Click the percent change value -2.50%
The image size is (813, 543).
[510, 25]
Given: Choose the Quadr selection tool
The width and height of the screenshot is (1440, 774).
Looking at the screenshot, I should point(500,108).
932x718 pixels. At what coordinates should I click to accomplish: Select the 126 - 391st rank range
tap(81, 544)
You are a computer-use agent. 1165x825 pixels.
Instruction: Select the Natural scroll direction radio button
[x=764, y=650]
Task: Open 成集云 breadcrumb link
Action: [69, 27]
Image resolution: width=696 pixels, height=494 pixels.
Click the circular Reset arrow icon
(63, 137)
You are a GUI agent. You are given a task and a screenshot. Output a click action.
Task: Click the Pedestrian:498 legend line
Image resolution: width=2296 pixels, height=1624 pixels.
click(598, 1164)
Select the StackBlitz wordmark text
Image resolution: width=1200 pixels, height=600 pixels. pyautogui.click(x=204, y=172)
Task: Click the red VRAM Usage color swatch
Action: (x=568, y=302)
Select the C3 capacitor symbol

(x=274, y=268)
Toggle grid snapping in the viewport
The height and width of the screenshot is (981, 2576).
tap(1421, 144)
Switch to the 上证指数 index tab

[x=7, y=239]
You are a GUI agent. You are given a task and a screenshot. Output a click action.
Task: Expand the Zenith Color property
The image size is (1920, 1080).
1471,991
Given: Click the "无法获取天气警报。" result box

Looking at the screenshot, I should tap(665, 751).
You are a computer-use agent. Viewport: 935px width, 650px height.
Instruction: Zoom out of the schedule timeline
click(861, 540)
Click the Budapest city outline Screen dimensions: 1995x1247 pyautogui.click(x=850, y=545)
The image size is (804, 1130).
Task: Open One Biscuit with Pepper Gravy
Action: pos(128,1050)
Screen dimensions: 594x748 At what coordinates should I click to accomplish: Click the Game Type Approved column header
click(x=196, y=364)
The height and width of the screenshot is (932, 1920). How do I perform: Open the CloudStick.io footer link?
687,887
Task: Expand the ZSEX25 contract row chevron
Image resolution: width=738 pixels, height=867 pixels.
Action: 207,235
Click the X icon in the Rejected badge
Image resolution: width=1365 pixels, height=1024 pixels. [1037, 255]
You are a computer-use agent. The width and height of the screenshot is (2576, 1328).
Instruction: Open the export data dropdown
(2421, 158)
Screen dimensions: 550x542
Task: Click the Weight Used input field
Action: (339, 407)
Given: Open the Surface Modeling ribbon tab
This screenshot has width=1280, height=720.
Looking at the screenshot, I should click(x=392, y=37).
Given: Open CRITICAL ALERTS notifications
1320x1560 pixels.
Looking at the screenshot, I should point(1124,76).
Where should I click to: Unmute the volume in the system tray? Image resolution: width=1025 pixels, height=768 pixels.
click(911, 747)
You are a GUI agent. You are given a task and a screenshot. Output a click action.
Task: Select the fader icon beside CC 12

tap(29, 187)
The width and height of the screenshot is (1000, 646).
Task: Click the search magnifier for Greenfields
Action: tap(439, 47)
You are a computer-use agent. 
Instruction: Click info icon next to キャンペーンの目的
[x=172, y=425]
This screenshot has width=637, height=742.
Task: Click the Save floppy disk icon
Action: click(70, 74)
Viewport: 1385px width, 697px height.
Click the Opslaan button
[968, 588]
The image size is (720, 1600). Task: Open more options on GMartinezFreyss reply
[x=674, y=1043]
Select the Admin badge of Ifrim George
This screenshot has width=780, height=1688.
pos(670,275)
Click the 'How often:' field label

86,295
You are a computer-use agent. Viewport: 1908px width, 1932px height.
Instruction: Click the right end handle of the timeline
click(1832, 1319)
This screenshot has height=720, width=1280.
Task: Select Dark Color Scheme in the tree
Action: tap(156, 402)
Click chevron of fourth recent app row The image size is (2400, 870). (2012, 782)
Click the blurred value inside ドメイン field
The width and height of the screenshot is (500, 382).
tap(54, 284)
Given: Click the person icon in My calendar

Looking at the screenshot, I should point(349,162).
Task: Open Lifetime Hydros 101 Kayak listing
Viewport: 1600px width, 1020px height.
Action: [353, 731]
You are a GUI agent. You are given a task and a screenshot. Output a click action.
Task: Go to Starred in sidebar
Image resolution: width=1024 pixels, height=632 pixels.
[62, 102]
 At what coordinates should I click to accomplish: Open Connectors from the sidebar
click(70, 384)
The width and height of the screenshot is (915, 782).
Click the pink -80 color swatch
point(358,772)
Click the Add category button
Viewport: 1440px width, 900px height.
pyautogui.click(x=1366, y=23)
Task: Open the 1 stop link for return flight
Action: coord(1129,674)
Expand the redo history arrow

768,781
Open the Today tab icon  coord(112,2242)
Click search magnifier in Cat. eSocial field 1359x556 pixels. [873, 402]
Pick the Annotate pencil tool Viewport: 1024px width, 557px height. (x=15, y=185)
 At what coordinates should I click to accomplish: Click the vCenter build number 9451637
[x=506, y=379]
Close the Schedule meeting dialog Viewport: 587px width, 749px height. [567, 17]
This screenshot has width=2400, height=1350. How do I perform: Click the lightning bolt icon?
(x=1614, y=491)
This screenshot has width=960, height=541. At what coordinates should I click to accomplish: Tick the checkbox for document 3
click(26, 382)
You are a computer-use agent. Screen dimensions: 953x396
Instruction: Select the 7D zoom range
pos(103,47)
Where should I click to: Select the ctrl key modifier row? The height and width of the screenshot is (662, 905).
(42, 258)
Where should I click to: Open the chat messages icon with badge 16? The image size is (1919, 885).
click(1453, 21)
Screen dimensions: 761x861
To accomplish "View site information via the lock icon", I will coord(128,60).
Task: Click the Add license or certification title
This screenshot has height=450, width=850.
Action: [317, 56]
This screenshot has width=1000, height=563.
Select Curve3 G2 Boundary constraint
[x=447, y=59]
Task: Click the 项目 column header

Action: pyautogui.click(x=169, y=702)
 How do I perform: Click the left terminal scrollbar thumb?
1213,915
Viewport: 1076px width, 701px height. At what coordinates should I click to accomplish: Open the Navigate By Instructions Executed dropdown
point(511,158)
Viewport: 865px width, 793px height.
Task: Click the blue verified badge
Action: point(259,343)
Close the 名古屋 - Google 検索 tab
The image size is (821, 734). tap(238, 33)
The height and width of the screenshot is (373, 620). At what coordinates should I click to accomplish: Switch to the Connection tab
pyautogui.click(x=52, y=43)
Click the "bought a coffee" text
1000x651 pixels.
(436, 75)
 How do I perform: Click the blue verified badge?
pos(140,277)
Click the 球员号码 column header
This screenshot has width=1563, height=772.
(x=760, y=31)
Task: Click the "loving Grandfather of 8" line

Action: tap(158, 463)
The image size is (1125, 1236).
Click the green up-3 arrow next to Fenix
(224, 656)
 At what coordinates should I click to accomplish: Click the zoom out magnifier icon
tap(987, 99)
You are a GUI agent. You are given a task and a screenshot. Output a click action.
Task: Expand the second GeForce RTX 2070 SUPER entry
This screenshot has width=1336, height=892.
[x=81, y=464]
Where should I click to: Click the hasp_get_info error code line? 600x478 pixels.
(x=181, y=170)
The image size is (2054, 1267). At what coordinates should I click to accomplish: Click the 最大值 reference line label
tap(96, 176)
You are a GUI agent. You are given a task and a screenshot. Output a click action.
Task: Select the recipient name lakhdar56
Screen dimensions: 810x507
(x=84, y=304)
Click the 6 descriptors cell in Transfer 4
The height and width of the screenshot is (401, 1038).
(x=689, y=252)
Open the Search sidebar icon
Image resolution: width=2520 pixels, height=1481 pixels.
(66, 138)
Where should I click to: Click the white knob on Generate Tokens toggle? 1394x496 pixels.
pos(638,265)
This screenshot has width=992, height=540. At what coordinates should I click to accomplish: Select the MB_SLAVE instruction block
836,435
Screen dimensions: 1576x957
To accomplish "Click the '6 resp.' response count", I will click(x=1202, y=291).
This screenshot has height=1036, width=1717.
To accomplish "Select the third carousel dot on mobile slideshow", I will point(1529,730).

::::

### Directions
Copy the data verbatim from its first line through the line that contains "click(x=196, y=364)", including both of those lines.

### Reply to the exercise
Click the percent change value -2.50%
The image size is (813, 543).
[510, 25]
Given: Choose the Quadr selection tool
The width and height of the screenshot is (1440, 774).
Looking at the screenshot, I should point(500,108).
932x718 pixels. At what coordinates should I click to accomplish: Select the 126 - 391st rank range
tap(81, 544)
You are a computer-use agent. 1165x825 pixels.
Instruction: Select the Natural scroll direction radio button
[x=764, y=650]
Task: Open 成集云 breadcrumb link
Action: [69, 27]
Image resolution: width=696 pixels, height=494 pixels.
Click the circular Reset arrow icon
(63, 137)
You are a GUI agent. You are given a task and a screenshot. Output a click action.
Task: Click the Pedestrian:498 legend line
Image resolution: width=2296 pixels, height=1624 pixels.
click(598, 1164)
Select the StackBlitz wordmark text
Image resolution: width=1200 pixels, height=600 pixels. pyautogui.click(x=204, y=172)
Task: Click the red VRAM Usage color swatch
Action: (x=568, y=302)
Select the C3 capacitor symbol

(x=274, y=268)
Toggle grid snapping in the viewport
The height and width of the screenshot is (981, 2576).
tap(1421, 144)
Switch to the 上证指数 index tab

[x=7, y=239]
You are a GUI agent. You are given a task and a screenshot. Output a click action.
Task: Expand the Zenith Color property
The image size is (1920, 1080).
1471,991
Given: Click the "无法获取天气警报。" result box

Looking at the screenshot, I should tap(665, 751).
You are a computer-use agent. Viewport: 935px width, 650px height.
Instruction: Zoom out of the schedule timeline
click(861, 540)
Click the Budapest city outline Screen dimensions: 1995x1247 pyautogui.click(x=850, y=545)
The image size is (804, 1130).
Task: Open One Biscuit with Pepper Gravy
Action: pos(128,1050)
Screen dimensions: 594x748 At what coordinates should I click to accomplish: Click the Game Type Approved column header
click(x=196, y=364)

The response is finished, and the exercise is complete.